Religion, of whatever variety, teaches its adherents a particular spirituality, a particular method of salvation, a particular way of being a good member of that religion. Freemasonry makes no such presumption. It certainly encourages members to follow the teachings of each individual's faith but does not, and will not, make any assumptions as to a particular faith, creed or sect. Masonic teaching states that members must first look after family, faith, livelihood and then, and only then, any Masonic commitments. This stance has meant that Freemasonry has been left open to criticism that it is neither 'one thing or another' on matters of religion.

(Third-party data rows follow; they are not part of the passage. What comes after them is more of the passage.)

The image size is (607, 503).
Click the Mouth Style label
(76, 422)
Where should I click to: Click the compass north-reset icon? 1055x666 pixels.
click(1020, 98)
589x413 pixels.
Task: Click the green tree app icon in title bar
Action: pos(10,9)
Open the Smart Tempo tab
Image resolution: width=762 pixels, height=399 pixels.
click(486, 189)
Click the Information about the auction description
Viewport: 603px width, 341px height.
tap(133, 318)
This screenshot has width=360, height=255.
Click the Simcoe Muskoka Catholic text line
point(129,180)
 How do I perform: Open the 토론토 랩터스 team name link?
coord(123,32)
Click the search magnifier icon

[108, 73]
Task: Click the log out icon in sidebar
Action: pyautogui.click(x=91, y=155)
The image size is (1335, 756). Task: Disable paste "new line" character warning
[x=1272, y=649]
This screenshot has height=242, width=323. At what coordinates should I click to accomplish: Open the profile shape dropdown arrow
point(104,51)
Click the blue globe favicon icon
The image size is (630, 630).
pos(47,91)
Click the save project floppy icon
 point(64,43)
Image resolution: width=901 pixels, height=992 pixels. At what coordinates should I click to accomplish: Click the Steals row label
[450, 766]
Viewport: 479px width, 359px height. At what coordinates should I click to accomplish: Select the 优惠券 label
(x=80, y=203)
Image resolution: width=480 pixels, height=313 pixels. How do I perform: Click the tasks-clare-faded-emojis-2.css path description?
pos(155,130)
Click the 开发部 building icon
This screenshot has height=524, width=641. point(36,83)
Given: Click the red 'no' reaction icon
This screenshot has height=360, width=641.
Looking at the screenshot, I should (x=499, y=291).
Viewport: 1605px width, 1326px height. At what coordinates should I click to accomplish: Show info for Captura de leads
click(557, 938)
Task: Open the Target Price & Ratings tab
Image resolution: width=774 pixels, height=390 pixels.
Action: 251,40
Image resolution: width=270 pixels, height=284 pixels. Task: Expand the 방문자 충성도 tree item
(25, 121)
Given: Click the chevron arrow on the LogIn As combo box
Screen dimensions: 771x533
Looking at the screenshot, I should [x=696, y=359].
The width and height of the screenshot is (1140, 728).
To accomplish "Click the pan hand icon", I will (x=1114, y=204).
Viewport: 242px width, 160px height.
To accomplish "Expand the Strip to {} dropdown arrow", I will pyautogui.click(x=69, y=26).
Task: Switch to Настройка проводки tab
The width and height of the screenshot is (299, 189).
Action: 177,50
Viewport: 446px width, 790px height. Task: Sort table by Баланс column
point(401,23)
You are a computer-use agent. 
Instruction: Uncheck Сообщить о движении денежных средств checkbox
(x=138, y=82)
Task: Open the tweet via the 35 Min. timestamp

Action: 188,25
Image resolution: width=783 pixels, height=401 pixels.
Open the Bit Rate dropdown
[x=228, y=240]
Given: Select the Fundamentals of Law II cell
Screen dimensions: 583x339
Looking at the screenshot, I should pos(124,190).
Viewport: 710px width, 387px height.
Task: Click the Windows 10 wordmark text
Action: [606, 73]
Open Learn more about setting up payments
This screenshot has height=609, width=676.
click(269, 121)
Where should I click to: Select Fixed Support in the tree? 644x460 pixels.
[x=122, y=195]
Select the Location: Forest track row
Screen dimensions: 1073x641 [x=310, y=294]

Criticism from religious organisations is nothing new regarding Freemasonry. The earliest recorded investigation, by a church, occurred as long ago as 1652. One, James Ainslie, had applied to become Minister of the Presbytery in Minto, Roxburghshire. It was discovered that Ainslie was in possession of the 'Mason Word' and the neighbouring Presbytery of Kelso was asked to investigate if: "Mr James Ainslie having the maissounes word" would prejudice his appointment. The Presbytery of Kelso replied, in writing, on 24th February (1652) in the following terms:

"anent a young mans having the maison word whither he myt be admitted to the ministrie:
That to their judgement ther is neither sinne nor scandale in that word because in the purest tymes of this kirke maisons having that word have been ministers, that maisons and men having that word have been and daylie are elders in our sessions, and many professors having that word are daylie admitted to the ordinances".

Mr James Ainslie was duly admitted to the parish ministry of Minto later that year.

It is clear that in the 'purest tymes' there was nothing inconsistent with being a Minister of the Gospel and a Freemason. Churches and religious organisations have changed their stance since 1652; Freemasonry has not. The large number of very special men who have been Freemasons must pose a question in the minds of the detractors of Freemasonry. For every one of those 'special men' there are thousands of 'ordinary' men who found, and continue to find, an attraction in Freemasonry not to be found elsewhere.

There can be no doubt that in past times, often violent and turbulent, men could attend a Lodge where no one was interested in an individual's politics, religion or social status. Today this is still the case. If a member of the Craft persists in discussing religious or political matters he will be expelled. In one way this is the essence of Freemasonry - somewhere a man can go where he can mix with other men of different political and religious ideals - without being challenged. In modern words: "A place to escape the 'rat race', a place to feel at ease, a place where everyone is equal, a place where The Brotherhood of Man is put into Practice".